• **Action item**
Give back every line of the material exactly, as it appears below.

• **Records supplied**
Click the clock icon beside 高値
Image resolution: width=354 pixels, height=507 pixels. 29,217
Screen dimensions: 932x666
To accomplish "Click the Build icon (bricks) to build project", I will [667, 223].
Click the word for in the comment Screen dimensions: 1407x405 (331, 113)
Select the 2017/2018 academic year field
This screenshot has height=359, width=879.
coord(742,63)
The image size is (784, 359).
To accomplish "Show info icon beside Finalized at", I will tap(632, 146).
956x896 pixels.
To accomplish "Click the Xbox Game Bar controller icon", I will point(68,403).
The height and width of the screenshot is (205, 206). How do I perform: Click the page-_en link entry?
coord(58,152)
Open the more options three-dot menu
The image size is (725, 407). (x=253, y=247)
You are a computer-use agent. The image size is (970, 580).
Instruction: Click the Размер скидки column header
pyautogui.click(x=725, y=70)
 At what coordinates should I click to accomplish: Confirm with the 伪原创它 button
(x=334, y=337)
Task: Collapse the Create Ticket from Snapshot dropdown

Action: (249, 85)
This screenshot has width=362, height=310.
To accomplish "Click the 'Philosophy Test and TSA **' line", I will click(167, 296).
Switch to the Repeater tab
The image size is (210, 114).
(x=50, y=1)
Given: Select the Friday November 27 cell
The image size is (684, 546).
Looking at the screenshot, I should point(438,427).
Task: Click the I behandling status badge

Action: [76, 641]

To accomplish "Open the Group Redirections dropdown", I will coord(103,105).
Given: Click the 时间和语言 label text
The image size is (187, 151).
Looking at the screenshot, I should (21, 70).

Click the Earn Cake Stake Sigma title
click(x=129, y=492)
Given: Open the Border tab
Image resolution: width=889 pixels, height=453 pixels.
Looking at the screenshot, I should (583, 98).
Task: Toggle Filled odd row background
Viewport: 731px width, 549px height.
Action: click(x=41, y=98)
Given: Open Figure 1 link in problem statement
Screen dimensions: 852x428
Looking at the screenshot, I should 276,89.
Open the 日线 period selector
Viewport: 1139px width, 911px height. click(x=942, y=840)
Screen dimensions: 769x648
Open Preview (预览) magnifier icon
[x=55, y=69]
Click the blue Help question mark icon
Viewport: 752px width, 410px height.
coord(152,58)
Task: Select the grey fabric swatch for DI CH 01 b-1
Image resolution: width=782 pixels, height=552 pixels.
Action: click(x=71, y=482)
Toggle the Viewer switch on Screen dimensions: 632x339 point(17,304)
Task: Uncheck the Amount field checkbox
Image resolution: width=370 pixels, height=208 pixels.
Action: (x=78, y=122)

• **Answer area**
Click the clock icon beside 高値
Image resolution: width=354 pixels, height=507 pixels. 29,217
Screen dimensions: 932x666
To accomplish "Click the Build icon (bricks) to build project", I will [667, 223].
Click the word for in the comment Screen dimensions: 1407x405 (331, 113)
Select the 2017/2018 academic year field
This screenshot has height=359, width=879.
coord(742,63)
The image size is (784, 359).
To accomplish "Show info icon beside Finalized at", I will tap(632, 146).
956x896 pixels.
To accomplish "Click the Xbox Game Bar controller icon", I will point(68,403).
The height and width of the screenshot is (205, 206). How do I perform: Click the page-_en link entry?
coord(58,152)
Open the more options three-dot menu
The image size is (725, 407). (x=253, y=247)
You are a computer-use agent. The image size is (970, 580).
Instruction: Click the Размер скидки column header
pyautogui.click(x=725, y=70)
 At what coordinates should I click to accomplish: Confirm with the 伪原创它 button
(x=334, y=337)
Task: Collapse the Create Ticket from Snapshot dropdown

Action: (249, 85)
This screenshot has width=362, height=310.
To accomplish "Click the 'Philosophy Test and TSA **' line", I will click(167, 296).
Switch to the Repeater tab
The image size is (210, 114).
(x=50, y=1)
Given: Select the Friday November 27 cell
The image size is (684, 546).
Looking at the screenshot, I should point(438,427).
Task: Click the I behandling status badge

Action: [76, 641]

To accomplish "Open the Group Redirections dropdown", I will coord(103,105).
Given: Click the 时间和语言 label text
The image size is (187, 151).
Looking at the screenshot, I should (21, 70).

Click the Earn Cake Stake Sigma title
click(x=129, y=492)
Given: Open the Border tab
Image resolution: width=889 pixels, height=453 pixels.
Looking at the screenshot, I should (583, 98).
Task: Toggle Filled odd row background
Viewport: 731px width, 549px height.
Action: click(x=41, y=98)
Given: Open Figure 1 link in problem statement
Screen dimensions: 852x428
Looking at the screenshot, I should 276,89.
Open the 日线 period selector
Viewport: 1139px width, 911px height. click(x=942, y=840)
Screen dimensions: 769x648
Open Preview (预览) magnifier icon
[x=55, y=69]
Click the blue Help question mark icon
Viewport: 752px width, 410px height.
coord(152,58)
Task: Select the grey fabric swatch for DI CH 01 b-1
Image resolution: width=782 pixels, height=552 pixels.
Action: click(x=71, y=482)
Toggle the Viewer switch on Screen dimensions: 632x339 point(17,304)
Task: Uncheck the Amount field checkbox
Image resolution: width=370 pixels, height=208 pixels.
Action: (x=78, y=122)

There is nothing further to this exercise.